:: TASK PROMPT ::
From the line that contains "You are a GUI" through the closing line of the entries, write out each line exactly; pictures stay out.

:: DATA ::
=-=-=-=-=
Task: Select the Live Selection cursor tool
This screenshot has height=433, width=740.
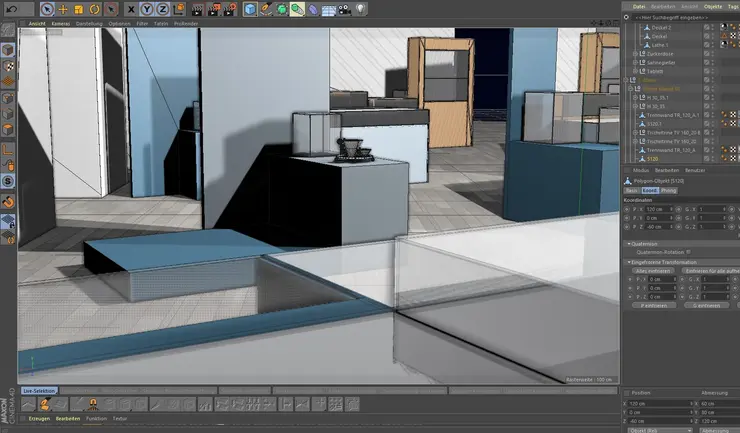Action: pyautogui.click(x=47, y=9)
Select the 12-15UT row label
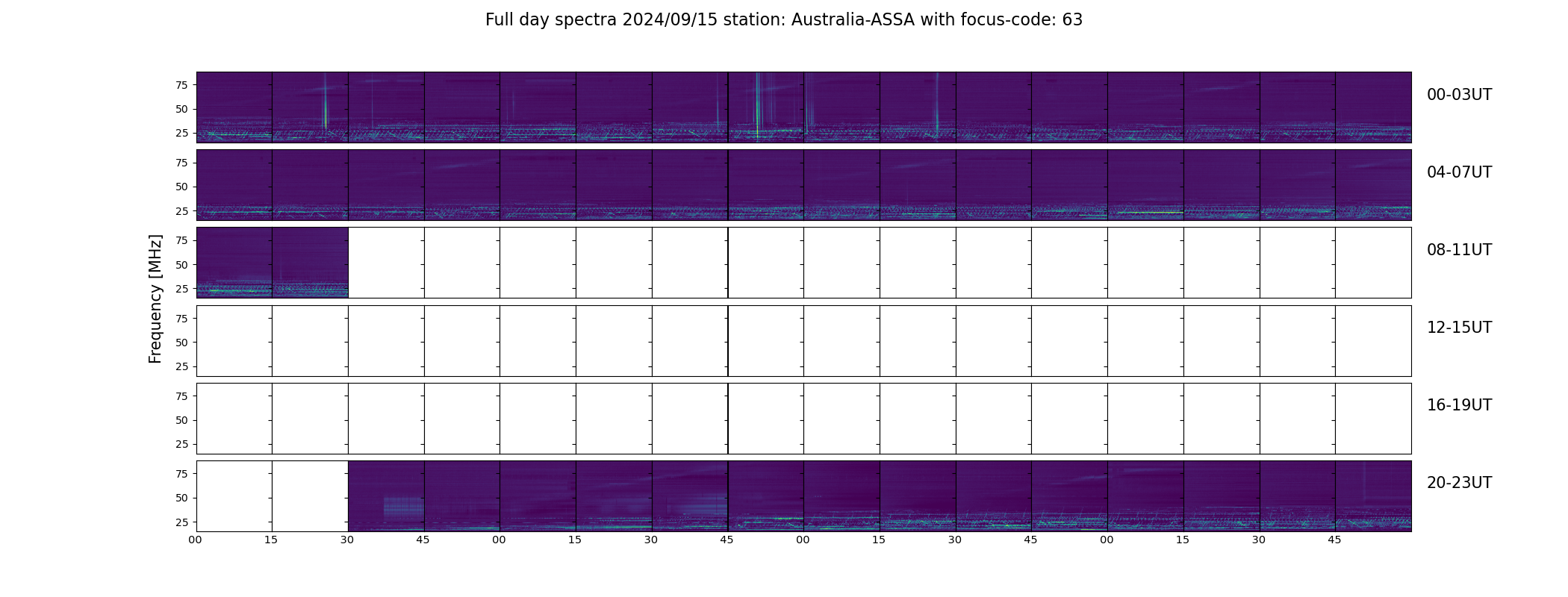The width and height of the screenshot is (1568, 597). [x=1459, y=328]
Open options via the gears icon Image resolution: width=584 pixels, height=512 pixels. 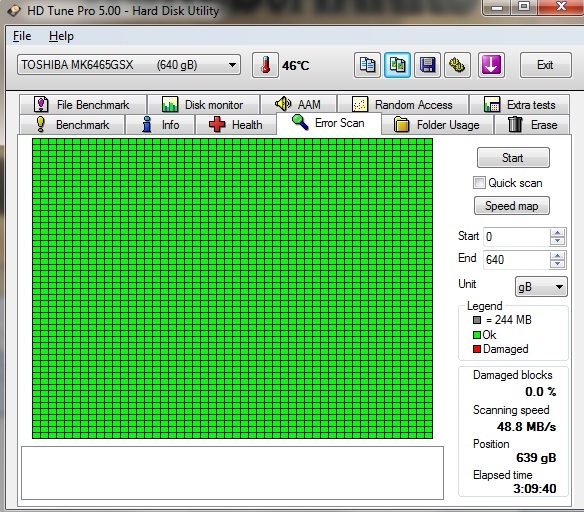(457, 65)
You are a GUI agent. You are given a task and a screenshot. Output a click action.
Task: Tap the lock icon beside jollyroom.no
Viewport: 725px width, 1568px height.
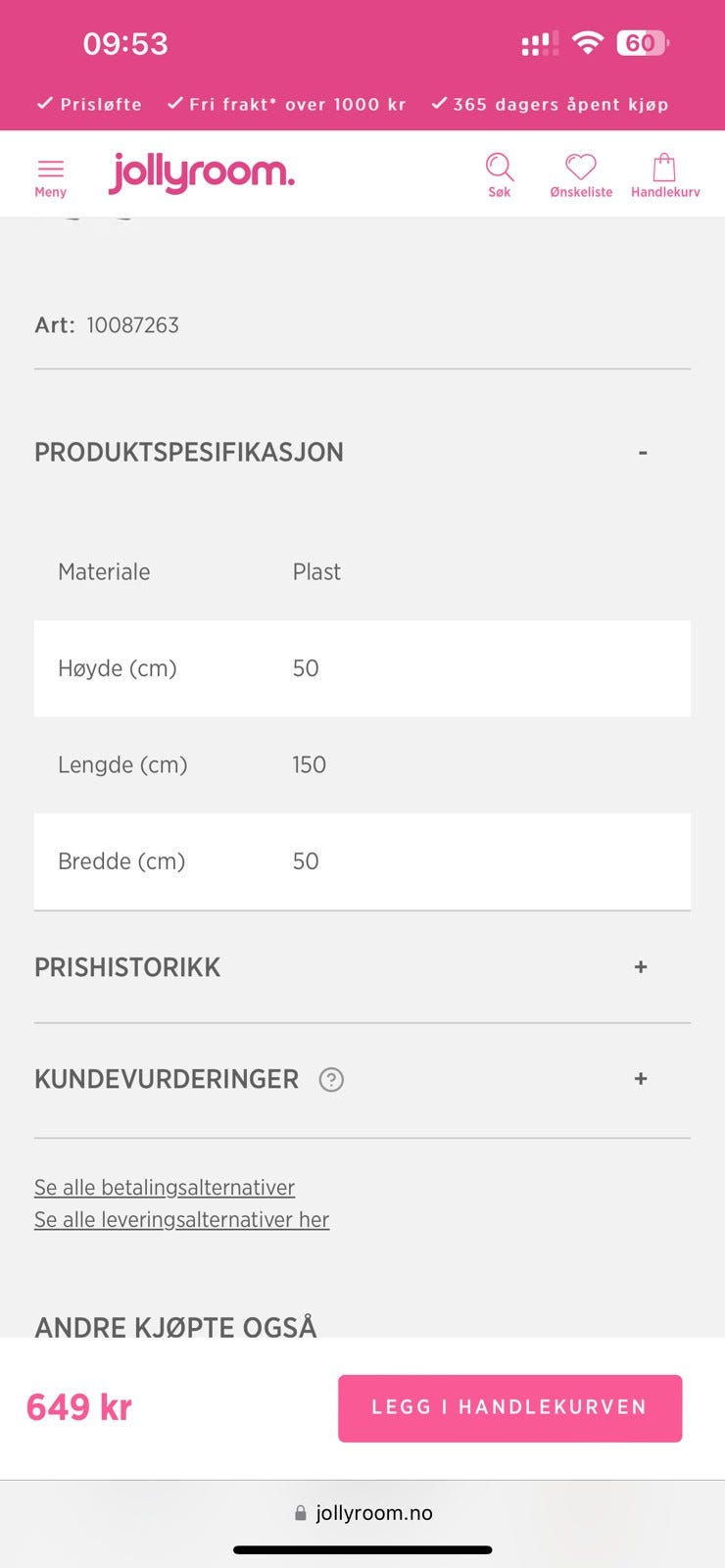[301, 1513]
=-=-=-=-=
:: TASK OUTPUT ::
You are a GUI agent. You are given a task and a screenshot. Output a click action.
Task: Tap the lock icon beside jollyroom.no
Viewport: 725px width, 1568px height.
[301, 1513]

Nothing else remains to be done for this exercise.